En aquel punto, no estaba segura de hasta dónde debería llegar con la recompensa. A Violeta no le faltaba razón. Mostrar su aprecio por el esfuerzo podía consolidar una actitud más positiva y, de todas formas, valía la pena intentarlo. Si Pedro se daba cuenta de que ella hacía por él ese pequeño esfuerzo, bien pudiera ser que él hiciese más de uno por Olivia. Ya tomada la decisión, sacó del armario la percha con el traje. Su cintura no había vuelto del todo a sus medidas habituales, pero, como tenía más grandes los pechos, la figura seguía siendo armónica. Luego se puso unas chinelas doradas y fue en busca del par de pendientes, negros y dorados, que le iban a su corte de pelo, que a mediodía se había lavado y secado, marcando cuidadosamente las mechas delanteras, más largas, que se curvaban ahora con suavidad sobre ambas mejillas. Era un peinado sofisticado, que se adaptaba admirablemente a la forma de su cabeza, más corto por atrás para acentuar la curva del cráneo y el cuello. Un flequillo muy juvenil suavizaba la severidad del corte, y servía para acentuar sus grandes ojos oscuros. De acuerdo con la política de Violeta, que era presentarse siempre de forma impecable, se había tomado su tiempo para maquillarse, aplicándose sombra en los párpados en dos tonos de gris. Sus largas y espesas pestañas resaltaban todavía más con el rimel. Equilibró el oscuro carmín de los labios con un colorete muy discreto, realzando un poco sus pómulos Violeta solía insistir en que las manos también eran importantes, así que se cubrió las bien cuidadas uñas con esmalte rojo.

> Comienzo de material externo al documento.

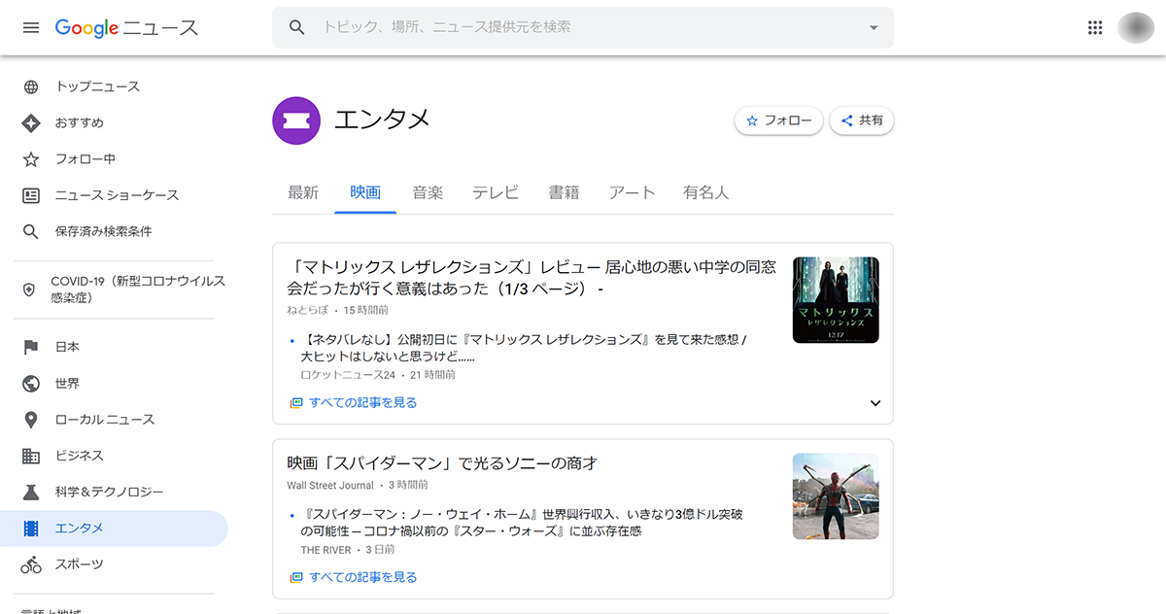Focus the news search input field

click(583, 27)
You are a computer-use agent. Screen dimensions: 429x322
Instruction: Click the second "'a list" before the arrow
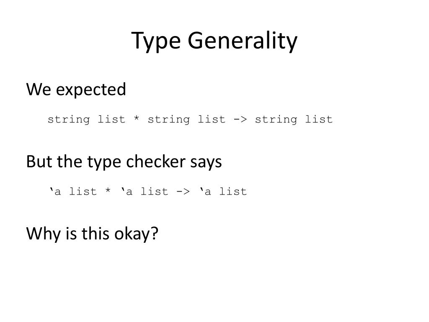(145, 191)
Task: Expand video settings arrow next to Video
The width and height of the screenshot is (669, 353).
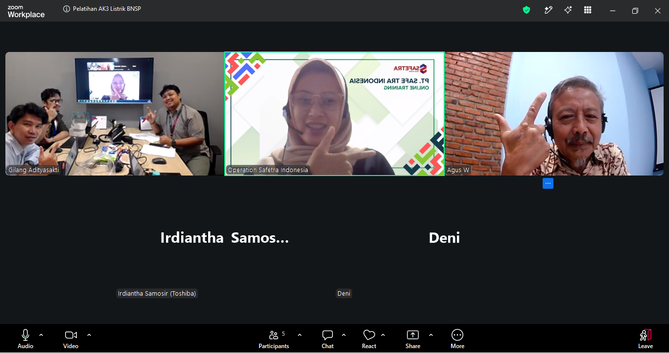Action: pos(89,335)
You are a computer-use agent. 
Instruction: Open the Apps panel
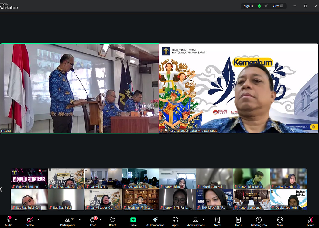175,221
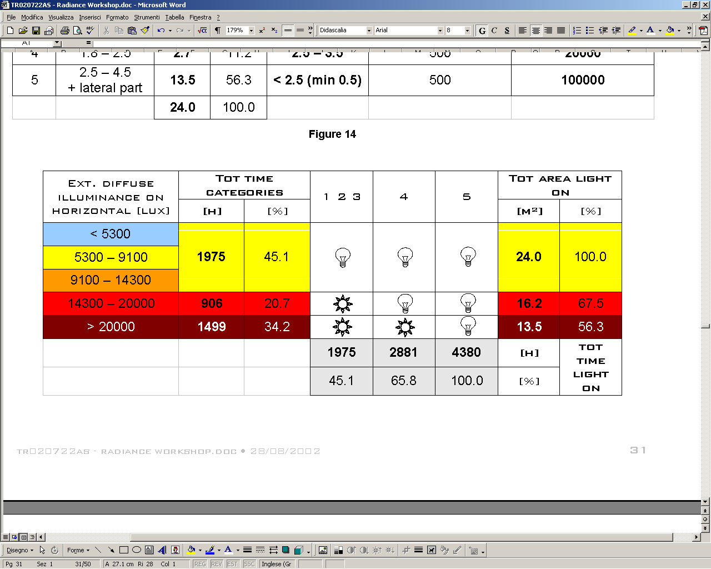Expand the Arial font name dropdown
Image resolution: width=711 pixels, height=569 pixels.
pos(440,31)
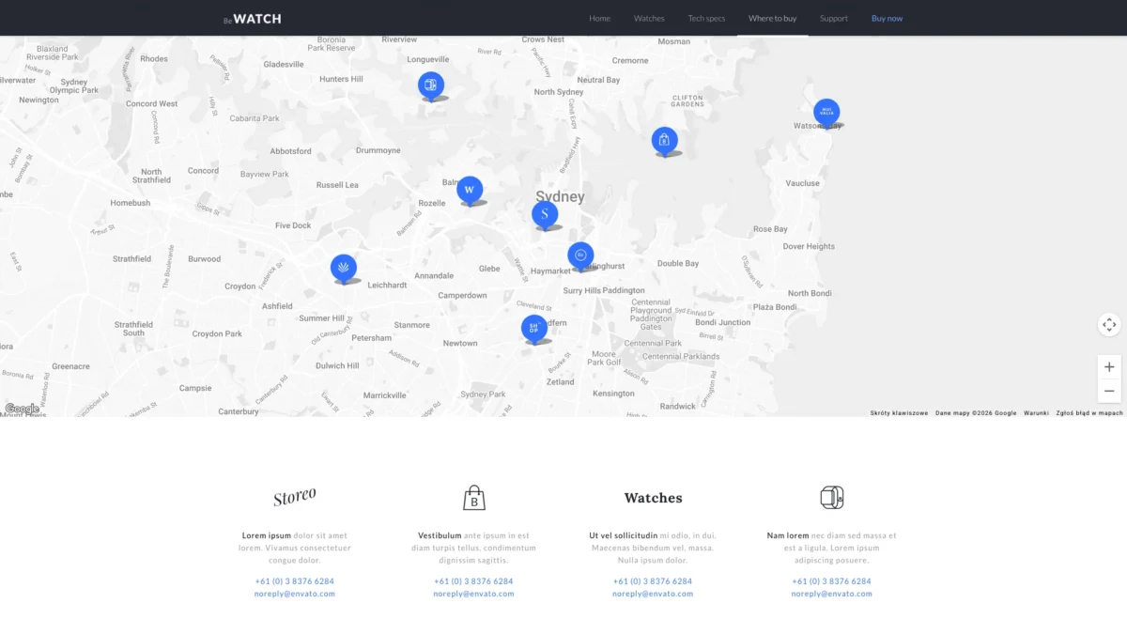Open map camera movement controls
The height and width of the screenshot is (634, 1127).
tap(1109, 324)

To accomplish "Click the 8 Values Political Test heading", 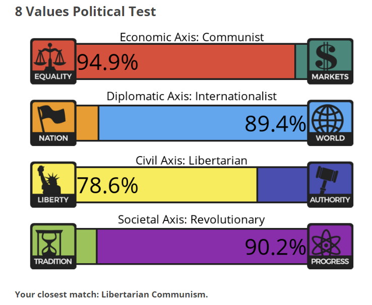I will pyautogui.click(x=86, y=12).
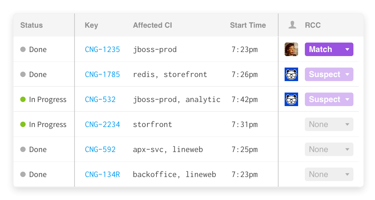Open the None dropdown for CNG-2234

tap(329, 124)
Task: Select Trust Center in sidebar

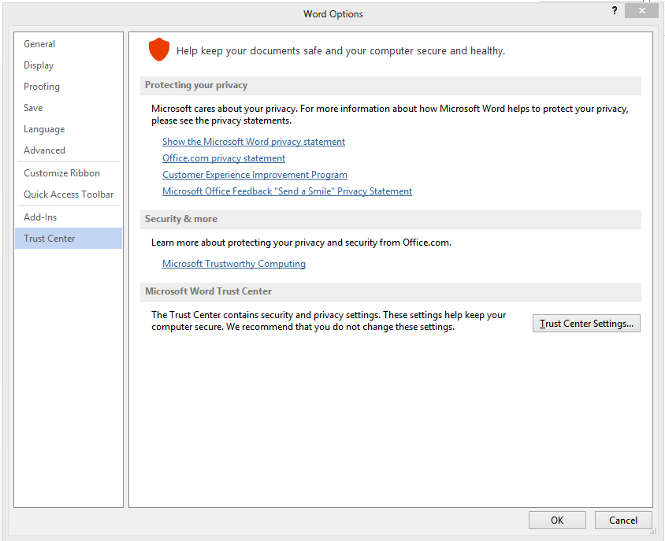Action: click(50, 239)
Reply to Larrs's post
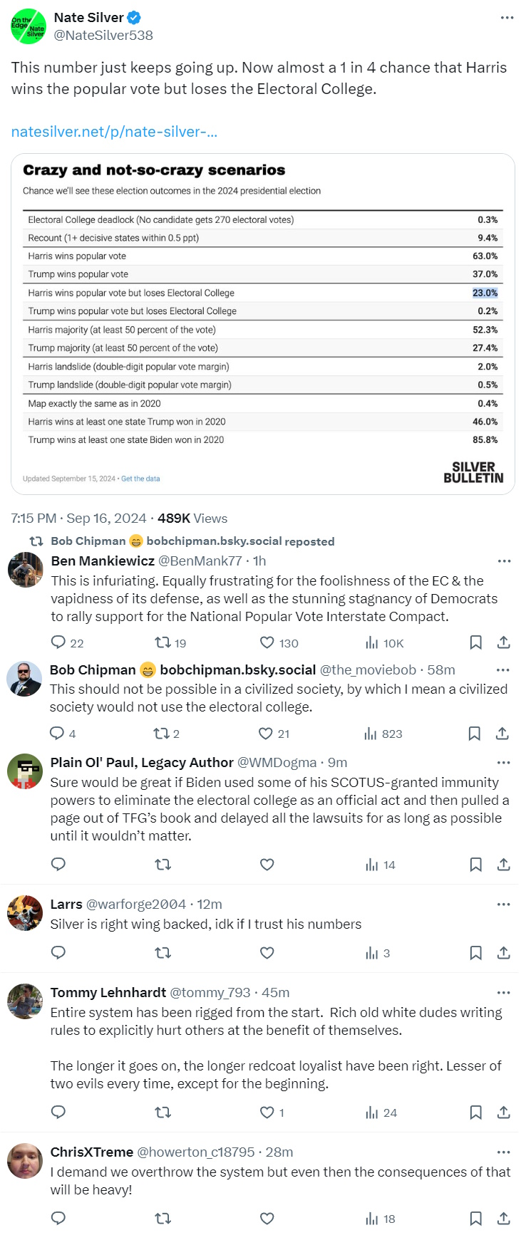Image resolution: width=526 pixels, height=1240 pixels. [x=58, y=953]
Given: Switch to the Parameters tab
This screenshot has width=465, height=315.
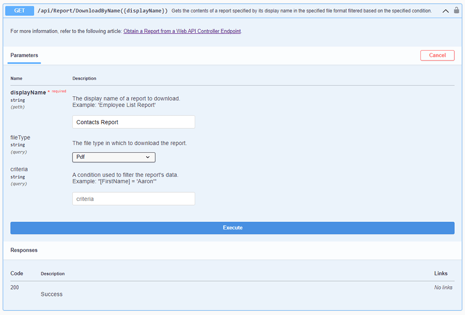Looking at the screenshot, I should [x=24, y=55].
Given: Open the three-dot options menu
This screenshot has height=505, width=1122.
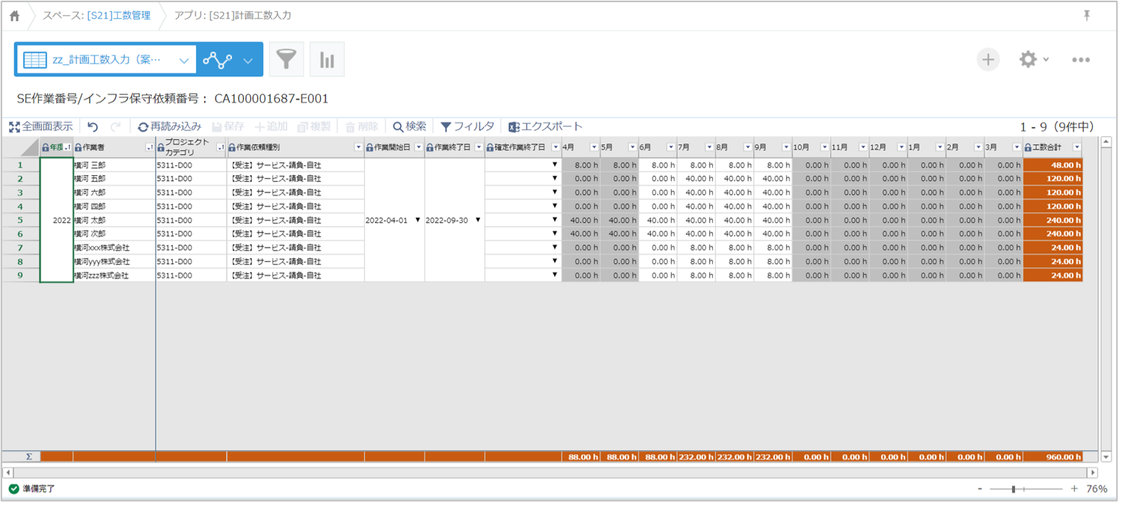Looking at the screenshot, I should [1080, 60].

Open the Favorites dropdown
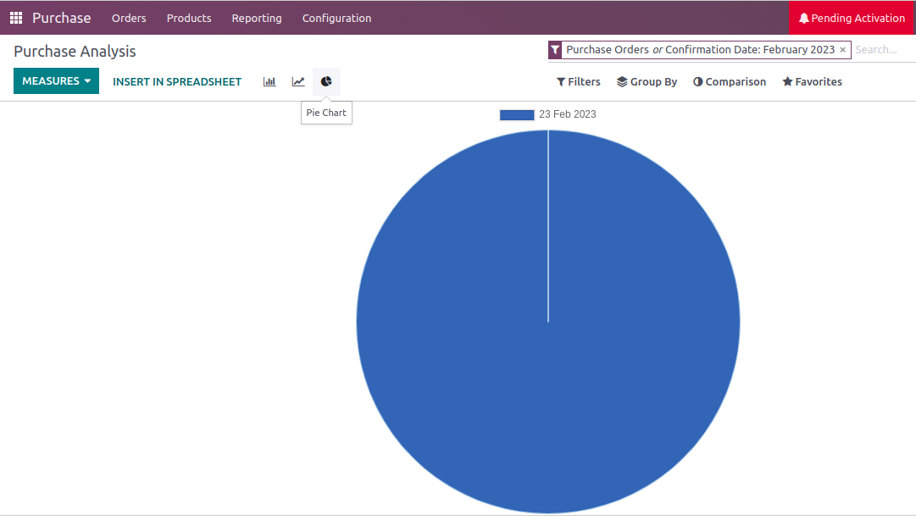pyautogui.click(x=812, y=82)
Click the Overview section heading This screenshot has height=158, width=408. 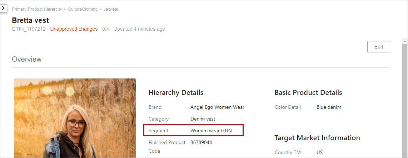27,59
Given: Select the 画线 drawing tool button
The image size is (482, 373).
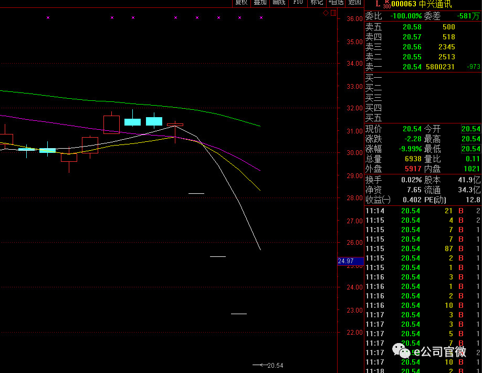Looking at the screenshot, I should coord(279,2).
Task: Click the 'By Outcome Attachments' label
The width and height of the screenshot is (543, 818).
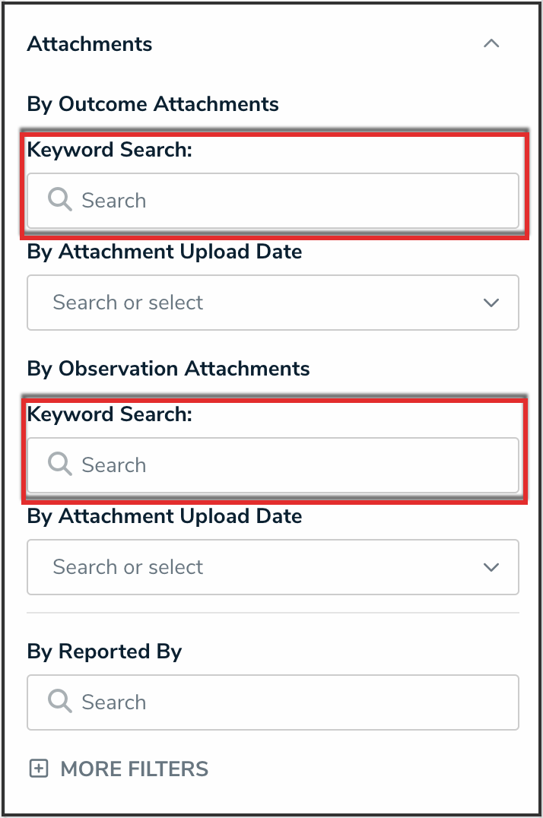Action: (153, 103)
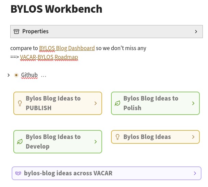Click the leaf icon on Ideas to Develop

click(20, 141)
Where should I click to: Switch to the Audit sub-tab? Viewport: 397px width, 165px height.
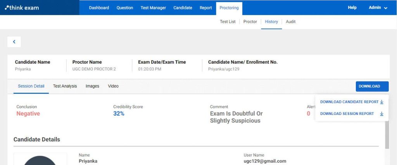coord(291,21)
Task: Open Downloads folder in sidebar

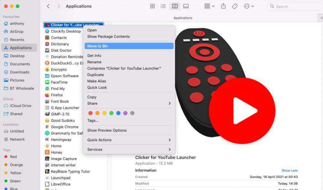Action: 19,72
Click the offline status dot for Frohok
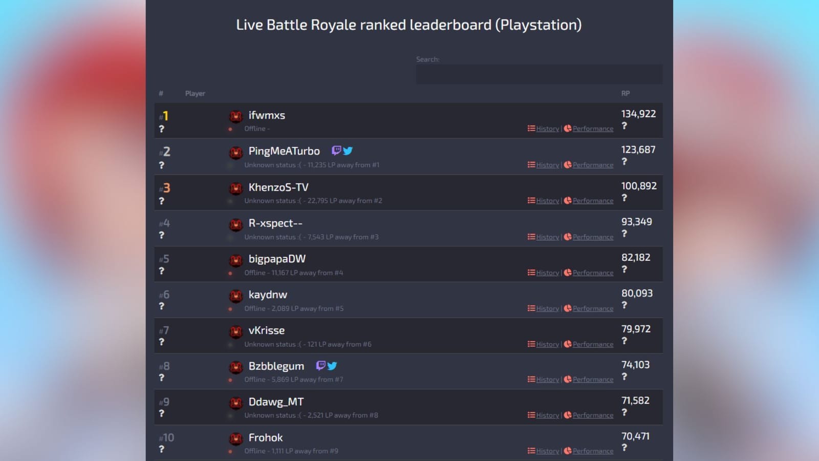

Ahora que llevaba el pelo corto, le gustaba llevar pendientes. Tenía el cuello largo y le sentaban bien los pendientes que colgaban. Una vez se puso los pendientes que buscaba, se miró al espejo, y su estado de ánimo sufrió una decidida mejoría. No estaba mal. Nada mal. Se sonrió a sí misma y pensó que Jack iba a notar una considerable diferencia respecto al día anterior. No es que deseara animarlo demasiado, sino más bien hacerle una especie de insinuante promesa si era capaz de asumir la convivencia con Olivia. No iba a tener a la madre sin la hija: ambas iban en el mismo lote. Y sobre la niña no cabían concesiones. Se acercó a la cama, que era de matrimonio. Sobre ella descansaba el moisés, rodeado de almohadones para mayor seguridad. Al acercarse a comprobar lo tranquilamente que dormía la niña, aspiró su fresco y dulce olor. Había sido delicioso bañarla aquella tarde y verla chapotear, mirándola con los ojos bien abiertos, como si pidiera explicaciones sobre aquella novedad, sin dejar por ello de disfrutar. Todo era nuevo para ella en el mundo, y esperaba que nada viniera a estropearle el irlo descubriendo durante mucho, mucho tiempo. Salió silenciosamente del dormitorio, y, cuando pasaba frente a la puerta de la cocina, oyó llamar a la puerta. El corazón le dio un vuelco. Tenía que ser Pedro. El destino había decidido que sus caminos volvieran a cruzarse. Se rehizo y, rogando para no verse decepcionada, dio los últimos pasos para abrirle la puerta al padre de su hija. Con una pequeña sonrisa esperanzada, dirigida a todo cuanto hubiera de bueno en él, abrió la puerta. Al otro lado la esperaba una sonrisa muy parecida, pero apenas reparó en ella, porque su corazón se contrajo ante la pura vitalidad masculina que la impactó.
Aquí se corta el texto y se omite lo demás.